Abstract MP17: Galectin-3 and Subsequent Risk of Lower-extremity Peripheral Artery Disease: The Atherosclerosis Risk in Communities (ARIC) Study

Abstract

Background: Galectin-3 is involved in the regulation of inflammation and the formation of fibrosis and has been liked to atherosclerosis. However, there are no studies investigating prospective associations of galectin-3 with incidence of lower-extremity peripheral artery disease (PAD). Methods: Among 9,827 ARIC participants without a history of PAD, we investigated whether galectin-3 (measured at visit 4 [1996-98]) was associated with incident clinical PAD through 2013, defined as hospitalizations with PAD diagnosis or leg revascularization. We defined PAD cases with rest pain or tissue loss as critical limb ischemia (CLI).

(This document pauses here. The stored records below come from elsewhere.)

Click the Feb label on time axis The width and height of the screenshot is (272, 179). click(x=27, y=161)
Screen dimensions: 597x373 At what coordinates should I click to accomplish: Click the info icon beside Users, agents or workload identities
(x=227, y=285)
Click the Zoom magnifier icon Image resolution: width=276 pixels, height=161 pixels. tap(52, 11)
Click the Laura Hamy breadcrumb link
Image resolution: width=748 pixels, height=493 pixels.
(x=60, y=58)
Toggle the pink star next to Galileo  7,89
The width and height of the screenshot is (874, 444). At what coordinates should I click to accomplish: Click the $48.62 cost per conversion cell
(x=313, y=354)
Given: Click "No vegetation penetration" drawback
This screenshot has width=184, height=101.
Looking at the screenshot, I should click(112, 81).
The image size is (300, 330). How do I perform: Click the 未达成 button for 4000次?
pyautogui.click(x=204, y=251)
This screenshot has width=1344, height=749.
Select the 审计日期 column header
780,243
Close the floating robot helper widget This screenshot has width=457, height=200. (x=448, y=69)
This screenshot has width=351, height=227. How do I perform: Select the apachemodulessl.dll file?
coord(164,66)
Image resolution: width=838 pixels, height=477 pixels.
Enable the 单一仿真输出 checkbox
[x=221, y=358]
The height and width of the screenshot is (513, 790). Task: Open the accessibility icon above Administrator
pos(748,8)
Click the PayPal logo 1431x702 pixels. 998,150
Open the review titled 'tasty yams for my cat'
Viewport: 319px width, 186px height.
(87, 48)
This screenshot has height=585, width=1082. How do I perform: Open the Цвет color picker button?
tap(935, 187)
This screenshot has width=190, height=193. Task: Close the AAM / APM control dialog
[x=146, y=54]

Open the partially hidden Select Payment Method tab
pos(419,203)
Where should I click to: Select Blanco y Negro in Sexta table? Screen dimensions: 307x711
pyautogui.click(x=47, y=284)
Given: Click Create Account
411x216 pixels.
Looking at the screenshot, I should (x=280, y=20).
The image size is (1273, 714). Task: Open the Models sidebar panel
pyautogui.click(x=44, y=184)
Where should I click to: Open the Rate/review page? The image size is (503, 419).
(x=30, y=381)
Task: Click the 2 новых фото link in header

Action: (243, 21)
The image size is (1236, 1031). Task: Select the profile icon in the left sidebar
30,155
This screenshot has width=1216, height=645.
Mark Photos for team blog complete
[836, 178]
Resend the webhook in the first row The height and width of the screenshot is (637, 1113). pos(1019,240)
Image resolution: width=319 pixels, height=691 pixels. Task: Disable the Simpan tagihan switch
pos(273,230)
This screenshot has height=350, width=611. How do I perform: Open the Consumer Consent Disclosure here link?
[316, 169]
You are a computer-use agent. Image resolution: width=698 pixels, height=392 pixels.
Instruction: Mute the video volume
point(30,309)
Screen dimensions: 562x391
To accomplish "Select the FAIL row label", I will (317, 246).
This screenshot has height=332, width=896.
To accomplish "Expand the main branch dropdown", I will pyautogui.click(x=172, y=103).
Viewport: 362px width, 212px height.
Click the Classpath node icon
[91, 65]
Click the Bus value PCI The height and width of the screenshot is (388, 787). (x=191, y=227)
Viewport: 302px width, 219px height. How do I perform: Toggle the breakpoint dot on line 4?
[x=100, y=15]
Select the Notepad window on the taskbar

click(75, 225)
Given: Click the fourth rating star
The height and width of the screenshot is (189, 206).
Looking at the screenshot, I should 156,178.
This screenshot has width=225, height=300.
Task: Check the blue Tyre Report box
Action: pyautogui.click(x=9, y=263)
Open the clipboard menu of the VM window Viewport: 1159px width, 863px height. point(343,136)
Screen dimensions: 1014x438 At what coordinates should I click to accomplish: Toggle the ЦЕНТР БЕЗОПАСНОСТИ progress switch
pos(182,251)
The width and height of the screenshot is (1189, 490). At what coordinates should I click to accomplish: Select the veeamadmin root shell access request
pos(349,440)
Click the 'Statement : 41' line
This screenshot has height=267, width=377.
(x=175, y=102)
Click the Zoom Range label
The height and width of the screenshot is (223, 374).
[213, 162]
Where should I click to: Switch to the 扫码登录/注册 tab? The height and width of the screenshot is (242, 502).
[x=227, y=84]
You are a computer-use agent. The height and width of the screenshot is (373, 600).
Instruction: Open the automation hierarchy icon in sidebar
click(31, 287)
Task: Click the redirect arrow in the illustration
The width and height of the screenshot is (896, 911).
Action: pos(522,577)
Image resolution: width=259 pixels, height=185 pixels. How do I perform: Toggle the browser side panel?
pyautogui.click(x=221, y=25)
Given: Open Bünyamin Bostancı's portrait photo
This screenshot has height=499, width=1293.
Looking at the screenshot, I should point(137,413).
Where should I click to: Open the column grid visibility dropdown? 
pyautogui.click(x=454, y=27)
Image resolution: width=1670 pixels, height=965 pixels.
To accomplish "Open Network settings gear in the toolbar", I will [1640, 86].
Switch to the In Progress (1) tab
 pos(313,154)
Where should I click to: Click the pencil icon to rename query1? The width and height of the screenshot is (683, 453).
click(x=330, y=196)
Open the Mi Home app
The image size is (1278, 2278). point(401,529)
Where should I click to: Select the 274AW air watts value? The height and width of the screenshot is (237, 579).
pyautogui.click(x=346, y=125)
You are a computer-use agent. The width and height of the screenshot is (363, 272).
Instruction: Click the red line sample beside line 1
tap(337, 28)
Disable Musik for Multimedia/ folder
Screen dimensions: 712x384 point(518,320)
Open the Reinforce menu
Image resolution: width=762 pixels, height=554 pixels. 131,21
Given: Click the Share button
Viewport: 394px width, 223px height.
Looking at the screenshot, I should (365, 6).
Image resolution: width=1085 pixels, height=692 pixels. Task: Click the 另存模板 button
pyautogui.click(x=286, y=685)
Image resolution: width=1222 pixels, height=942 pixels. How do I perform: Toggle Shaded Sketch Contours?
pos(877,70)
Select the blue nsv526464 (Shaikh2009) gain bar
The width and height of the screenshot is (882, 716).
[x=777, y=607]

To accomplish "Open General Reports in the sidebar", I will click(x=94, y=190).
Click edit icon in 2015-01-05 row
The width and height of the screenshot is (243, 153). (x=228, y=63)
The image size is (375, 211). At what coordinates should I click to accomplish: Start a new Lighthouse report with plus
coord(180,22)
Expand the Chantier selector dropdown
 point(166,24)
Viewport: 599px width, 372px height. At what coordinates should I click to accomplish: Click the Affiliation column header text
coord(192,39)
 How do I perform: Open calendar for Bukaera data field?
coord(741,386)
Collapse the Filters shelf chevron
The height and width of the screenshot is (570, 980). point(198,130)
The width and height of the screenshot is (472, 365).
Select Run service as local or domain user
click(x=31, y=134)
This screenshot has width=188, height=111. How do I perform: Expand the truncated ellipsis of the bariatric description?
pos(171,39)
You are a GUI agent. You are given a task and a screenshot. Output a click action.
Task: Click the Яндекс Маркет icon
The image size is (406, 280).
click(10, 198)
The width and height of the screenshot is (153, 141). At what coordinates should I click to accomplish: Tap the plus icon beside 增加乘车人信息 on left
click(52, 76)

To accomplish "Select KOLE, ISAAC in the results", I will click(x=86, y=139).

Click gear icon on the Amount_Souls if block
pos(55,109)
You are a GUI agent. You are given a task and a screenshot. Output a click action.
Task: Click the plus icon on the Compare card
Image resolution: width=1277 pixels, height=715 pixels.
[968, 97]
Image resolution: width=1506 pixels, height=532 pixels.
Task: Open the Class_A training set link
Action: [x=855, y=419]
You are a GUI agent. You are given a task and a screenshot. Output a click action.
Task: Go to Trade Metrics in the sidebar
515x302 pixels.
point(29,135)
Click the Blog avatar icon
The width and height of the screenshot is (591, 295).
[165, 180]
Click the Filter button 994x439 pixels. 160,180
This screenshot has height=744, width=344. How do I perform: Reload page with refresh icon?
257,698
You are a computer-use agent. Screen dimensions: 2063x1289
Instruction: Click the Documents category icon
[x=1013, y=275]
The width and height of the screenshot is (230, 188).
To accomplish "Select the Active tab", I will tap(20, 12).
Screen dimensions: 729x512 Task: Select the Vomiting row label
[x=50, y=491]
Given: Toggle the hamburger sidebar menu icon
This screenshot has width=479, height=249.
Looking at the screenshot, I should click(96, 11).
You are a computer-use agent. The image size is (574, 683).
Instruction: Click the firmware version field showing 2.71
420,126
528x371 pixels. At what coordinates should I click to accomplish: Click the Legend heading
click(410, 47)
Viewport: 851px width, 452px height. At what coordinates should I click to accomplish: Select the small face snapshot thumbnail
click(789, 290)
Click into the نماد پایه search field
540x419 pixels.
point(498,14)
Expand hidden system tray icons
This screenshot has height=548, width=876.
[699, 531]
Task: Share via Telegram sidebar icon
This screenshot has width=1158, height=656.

We constructed Cox models with galectin-3 modeled categorically (quartiles) and continuously (log transformed). Results: During a median follow-up of 15.8 years, 287 participants developed PAD (105 incident CLI cases). In demographically adjusted models, galectin-3 demonstrated a dose-response association with incident PAD: hazard ratios (HRs) 2.55 (95% CI 1.80-3.61) and 1.69 (1.18-2.41) for the highest and second highest quartiles, as compared to the lowest quartile (Table; Model 1). Additional adjustment for traditional cardiovascular risk factors attenuated the associations, although the highest quartile remained borderline significant (HR 1.44 [0.99-2.07], p=0.051, Table: Model 2) and galectin-3 as a continuous variable remained significant (1.15 [1.02-1.29]). Similar results were observed for the association of galectin-3 with CLI. Conclusions: Galectin-3 was modestly associated with future risk of clinical PAD events in a community-based cohort, supporting the involvement of inflammation and fibrosis in the development of clinical PAD.